Aug 25, 2011

The quick and the dead

Steve Jobs was in the new again today. As many have expected for years, the Resurrection Man has come to the point where his failing strength and perhaps other priorities have led him to cede control at Apple. It's been a good ride. I made a lot of money over the years buying Apple stock when the doomsayers at the Wall Street Journal predicted the company's imminent demise and the world watched as it soared again.

Last December, a man I know was supposed to die. He was crazy as a loon, still is, a brilliant researcher who sometimes couldn't tell his daughters from his deceased mother or his ex-wife, but he has an unshakeable core of sanity that once led him to cheerfully announce that the doctors who told him and his wife that their newborn daughter would die shortly were daft. Twenty-seven years later the verdict of the medical experts has yet to be enforced. Last December, with Death's doors wide open, he began to plan a trip for the spring. I forgot to ask if he took it, but this week he is expected to die again, and his daughter tells me he's planning another trip. Crazy indeed.

We tie ourselves in knots with worry or plans, predictions of The Coming of TM, The End of the Economy and whatnot, and things usually turn out quite differently on the longer journey. The plan is the hand on the tiller, but to navigate the currents safely, the hand must move with subtlety and good timing. And still in depths sounded well there may be rocks close to the surface.

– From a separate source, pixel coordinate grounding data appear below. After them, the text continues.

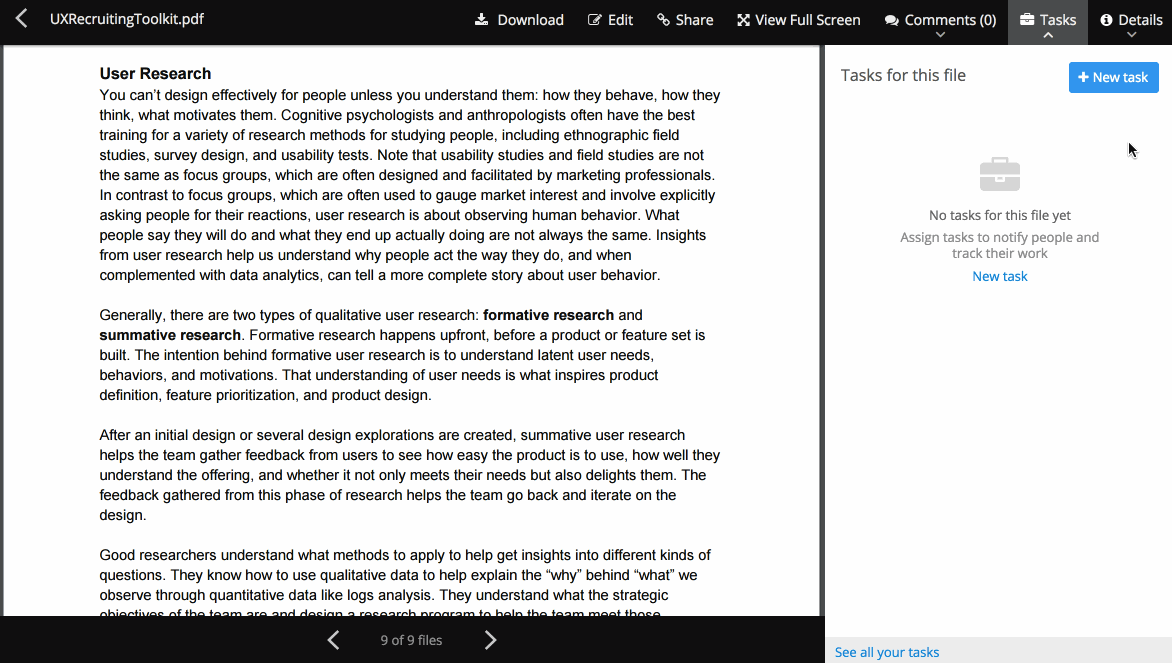This screenshot has height=663, width=1172.
Task: Click the back arrow beside the file name
Action: [x=21, y=19]
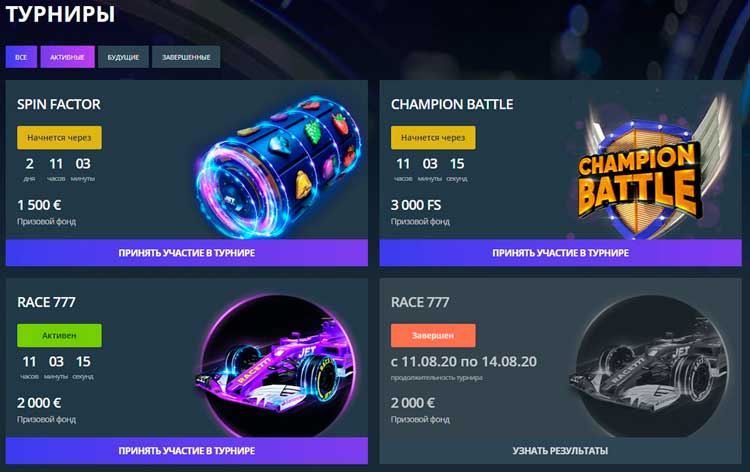Image resolution: width=750 pixels, height=472 pixels.
Task: Click the green Активен status badge
Action: [59, 336]
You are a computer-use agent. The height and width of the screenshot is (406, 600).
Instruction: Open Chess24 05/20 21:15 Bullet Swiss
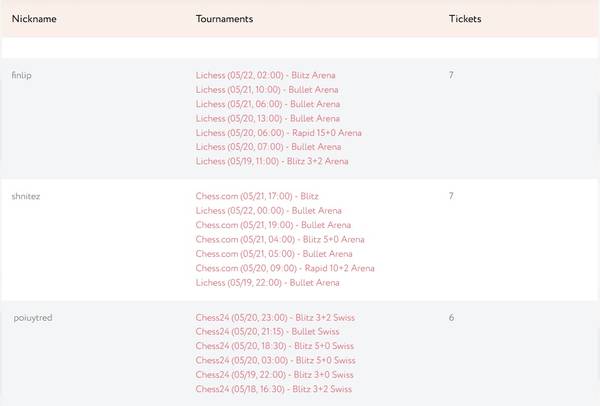tap(267, 332)
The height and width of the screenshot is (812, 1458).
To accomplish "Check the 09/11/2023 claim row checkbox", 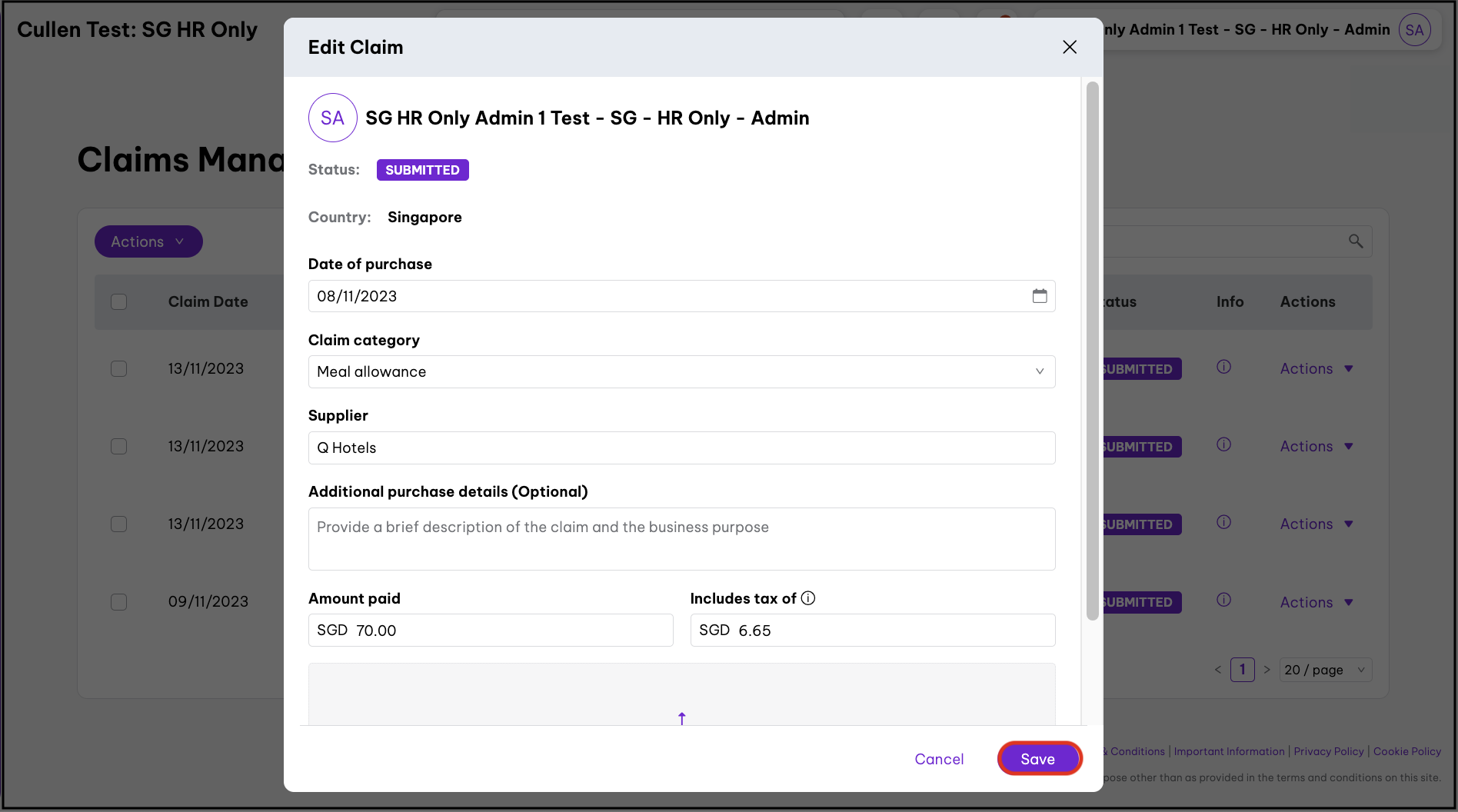I will tap(119, 601).
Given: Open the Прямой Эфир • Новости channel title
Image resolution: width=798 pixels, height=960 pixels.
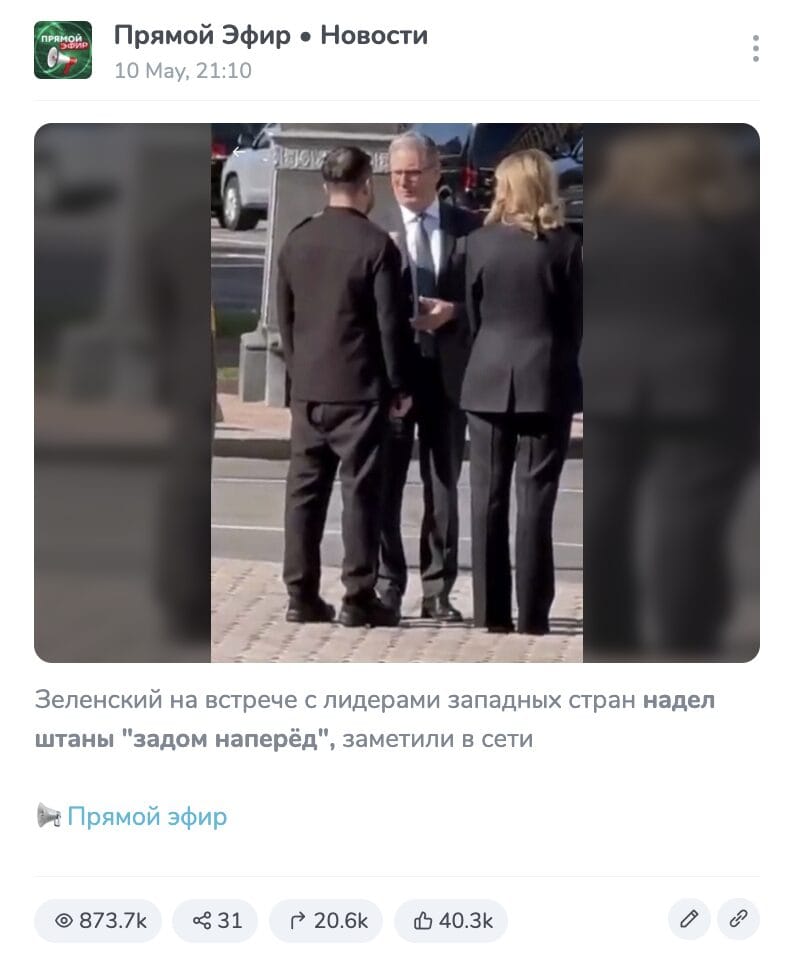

Mr. Jobs had a good run, because he had clear vision that saw risk as the fertile soil from which real bounty can grow. In my farming days I saw years where the water rose and ruined my neighbor's fields; once I was cut off for ten days at the end of a cul-de-sac when the road washed out. And yet Mr. Jobs continued to plant his seeds and my former neighbors and others around the world still do, and the rain or the drought comes as it may.

There are a few certainties. Children grow until they do not. Friends, family, pets live until they do not. Will the customer accept your well-planned offer at a fair price? The outcome is perhaps more certain one way or another than next week's weather, and if you do not ask for what you need, it is nearly certain that you will get what you have asked for: nothing. The people of my host country, Germany, have insurance for everything, but for little that really matters, as all the myriad payments have no dividend of courage.